Supplied records
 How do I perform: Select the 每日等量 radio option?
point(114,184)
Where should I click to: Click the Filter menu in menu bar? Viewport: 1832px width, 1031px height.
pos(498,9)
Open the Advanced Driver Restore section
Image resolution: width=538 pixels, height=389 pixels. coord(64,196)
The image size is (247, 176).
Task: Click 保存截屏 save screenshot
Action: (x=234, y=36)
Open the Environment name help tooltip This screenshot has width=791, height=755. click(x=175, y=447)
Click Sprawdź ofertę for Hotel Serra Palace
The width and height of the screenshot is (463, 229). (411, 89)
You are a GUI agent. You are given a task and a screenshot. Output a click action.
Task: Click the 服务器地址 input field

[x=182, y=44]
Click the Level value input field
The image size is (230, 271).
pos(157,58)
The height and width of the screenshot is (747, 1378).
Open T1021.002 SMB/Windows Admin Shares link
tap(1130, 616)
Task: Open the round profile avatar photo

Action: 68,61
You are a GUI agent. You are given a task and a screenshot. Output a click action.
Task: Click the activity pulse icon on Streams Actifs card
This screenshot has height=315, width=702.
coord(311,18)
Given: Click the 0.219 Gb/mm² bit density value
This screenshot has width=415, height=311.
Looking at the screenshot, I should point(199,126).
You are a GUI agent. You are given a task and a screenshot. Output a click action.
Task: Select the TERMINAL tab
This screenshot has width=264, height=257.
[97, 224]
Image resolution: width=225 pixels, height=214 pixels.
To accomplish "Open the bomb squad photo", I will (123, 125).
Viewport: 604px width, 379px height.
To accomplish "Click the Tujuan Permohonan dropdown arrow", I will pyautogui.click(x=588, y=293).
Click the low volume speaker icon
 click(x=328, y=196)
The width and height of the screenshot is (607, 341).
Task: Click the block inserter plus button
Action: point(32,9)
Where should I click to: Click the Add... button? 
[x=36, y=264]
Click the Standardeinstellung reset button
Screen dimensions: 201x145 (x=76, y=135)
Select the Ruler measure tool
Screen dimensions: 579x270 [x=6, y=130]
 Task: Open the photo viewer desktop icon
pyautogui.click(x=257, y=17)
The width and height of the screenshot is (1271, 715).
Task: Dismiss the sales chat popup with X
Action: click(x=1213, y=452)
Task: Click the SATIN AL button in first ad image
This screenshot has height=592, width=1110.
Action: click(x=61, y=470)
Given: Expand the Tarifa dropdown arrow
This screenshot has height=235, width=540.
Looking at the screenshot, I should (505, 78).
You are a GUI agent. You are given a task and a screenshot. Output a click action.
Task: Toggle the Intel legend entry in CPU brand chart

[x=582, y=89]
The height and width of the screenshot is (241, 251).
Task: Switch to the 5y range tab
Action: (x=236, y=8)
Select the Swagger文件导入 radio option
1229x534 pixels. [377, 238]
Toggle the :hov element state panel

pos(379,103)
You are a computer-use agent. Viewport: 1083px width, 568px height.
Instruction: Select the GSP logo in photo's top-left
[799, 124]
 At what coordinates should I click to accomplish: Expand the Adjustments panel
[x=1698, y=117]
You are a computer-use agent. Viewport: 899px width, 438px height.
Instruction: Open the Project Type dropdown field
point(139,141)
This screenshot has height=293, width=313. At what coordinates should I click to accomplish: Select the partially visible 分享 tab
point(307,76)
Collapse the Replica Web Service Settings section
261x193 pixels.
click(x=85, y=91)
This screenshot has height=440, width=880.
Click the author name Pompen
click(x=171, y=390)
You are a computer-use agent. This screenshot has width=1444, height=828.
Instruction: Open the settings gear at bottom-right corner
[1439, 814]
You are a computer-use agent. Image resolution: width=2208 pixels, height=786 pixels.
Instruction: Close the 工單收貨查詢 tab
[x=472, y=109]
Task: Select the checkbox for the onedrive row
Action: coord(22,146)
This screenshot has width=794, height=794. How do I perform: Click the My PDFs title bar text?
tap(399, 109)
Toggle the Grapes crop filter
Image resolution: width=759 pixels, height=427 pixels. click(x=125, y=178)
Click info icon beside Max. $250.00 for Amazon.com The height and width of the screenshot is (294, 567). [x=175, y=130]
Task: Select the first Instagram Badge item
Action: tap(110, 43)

Your task
If a line in the data holds the word "computer", count it, then state the total alone.

Solved problem
4